(Barbados Nation) A mountain of debt is hanging over Barbados and some of its Caribbean neighbours, sapping government revenues and retarding economic and social expansion.
As outlined by Standard & Poor’s, Wall Street’s leading credit rating agency, the pile of debt accumulated by Barbados, Jamaica, The Bahamas, Grenada and Belize since the turn of the 21st century has skyrocketed since the turn of the 21st century.
The financial situation has gotten much worse in the wake of the global financial crisis that began four years ago. Some of those nations – Jamaica, Belize and Grenada – have even restructured their debt without “reducing the principal” while pushing the burden to a higher level today than in 2001. The upshot: almost every Caribbean state, Barbados among them, has seen its credit rating downgraded by Wall Street.

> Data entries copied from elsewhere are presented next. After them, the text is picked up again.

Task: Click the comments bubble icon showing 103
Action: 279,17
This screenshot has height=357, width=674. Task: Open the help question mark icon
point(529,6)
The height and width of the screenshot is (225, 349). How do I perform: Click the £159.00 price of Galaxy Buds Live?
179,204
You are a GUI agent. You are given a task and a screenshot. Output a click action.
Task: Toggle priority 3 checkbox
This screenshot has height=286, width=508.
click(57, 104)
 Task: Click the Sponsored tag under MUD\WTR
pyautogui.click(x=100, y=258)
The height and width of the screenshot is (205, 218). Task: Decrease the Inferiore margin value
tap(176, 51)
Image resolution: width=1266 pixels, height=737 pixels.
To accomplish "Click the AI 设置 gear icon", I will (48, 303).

That depressing picture of the impact of rising debt on Caribbean island nations was painted by S&P in an analysis entitled Caribbean Debt Is On The Rise. The paper was written by Kelli Bisset, a credit analyst who told BARBADOS BUSINESS AUTHORITY that the debt was having a negative impact on all of the countries, including Barbados.

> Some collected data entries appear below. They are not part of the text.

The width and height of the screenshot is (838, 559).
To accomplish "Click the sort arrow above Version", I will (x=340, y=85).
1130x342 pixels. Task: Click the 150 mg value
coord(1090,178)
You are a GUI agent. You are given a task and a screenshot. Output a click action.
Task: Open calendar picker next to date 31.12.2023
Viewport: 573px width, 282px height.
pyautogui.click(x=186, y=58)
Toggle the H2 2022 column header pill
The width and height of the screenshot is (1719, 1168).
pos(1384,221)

S&P indicated that at a time of great “economic weakness”, many governments maintained their levels of public spending and in the process probably made a bad situation worse.
“The economic recession in 2008-2009 was severe and despite tepid recovery, the economic weakness has lasted longer than many policymakers and societies expected,” Bisset said.

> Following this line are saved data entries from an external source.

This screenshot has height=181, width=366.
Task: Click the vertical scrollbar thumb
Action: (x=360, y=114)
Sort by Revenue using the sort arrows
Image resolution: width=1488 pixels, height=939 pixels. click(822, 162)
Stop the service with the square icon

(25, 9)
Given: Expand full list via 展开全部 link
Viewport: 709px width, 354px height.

“Many Caribbean governments have maintained, to the extent possible, their current levels of public spending and sustained their social safety nets during the downturn, and now in the tepid recovery to mitigate the economic contraction on societies. As a result, public sector debt increased for many.”
Take the case of Barbados and The Bahamas. Barbados’ net public sector debt as a share of its gross domestic product was 110 per cent greater at the end of last year than it was in 2001. At the same time, Bahamas’ debt jumped even higher by 128 per cent, she explained.
That was why S&P downgradedThe Bahamas to BBB+ in 2009 and last year to BBB while it lowered Barbados’ rating to BBB+ in 2004, to BBB five years later and BBB-minus in November 2011. Since the turn of the century Barbados’ once stellar credit rating has gone from A-minus to the brink of junk-bond status.
“For both nations, debt management strategies will continue to be important considerations” in the years ahead, warned Bisset.
As for Jamaica, Belize and Grenada, struggling to finance their debt burdens – which are now between 76 per cent and 129 per cent of gross national product – the outlook is just as ominous.
“This debt accumulation places a drag on fiscal spending and lays claim to general revenue that would otherwise go toward social safety nets, infrastructure investment and other spending priorities,” Bisset wrote.
“In addition, a high interest bill makes the structure of fiscal spending rigid and reduces a government’s flexibility to quickly reduce spending downturn which may, in turn, require cuts in social spending.”
Figures tell much of the story. At 44 per cent in 2011, Jamaica allocates the largest single share of government revenue to service its debt. Bahamas at 13 per cent and Barbados 12 per cent were next in line among Caribbean nations.
Not far behind were Grenada and Trinidad and Tobago at nine per cent. At one stage in 2000, Trinidad and Tobago was paying 21 per cent of revenue to service its debts but its robust energy industry has enabled it to lower its indebtedness.
Aruba is much better off, with interest expense standing between six and seven per cent since 2006, thanks to external financial assistance from the Netherlands and other countries.
The public sector debt profile prepared by S&P showed the heavy price the countries are paying:
• “Caribbean governments’ increased public sector debt jumped sharply after the financial crisis of 2009,” rising to 57 per cent of GDP.
• The global crisis can’t be blamed for all of the debt problems. “The rise” was “fuelled, in part, by low national savings, reliance on external financing for investment, and volatile current account balances.
• Jamaica’s public debt was well over 120 per cent of GDP, up from 100 per cent in 2006; Barbados’ was 98 per cent in 2011, an increase of almost 20 per cent in five years; Bahamas’ was 48 per cent as compared with about 22 per cent in 2006; Belize dipped from more than 80 per cent to 78 per cent, while Trinidad and Tobago’s was less than 30 per cent of GDP in 2011.
• Domestic debt, more so than foreign loans, was tapped to finance development.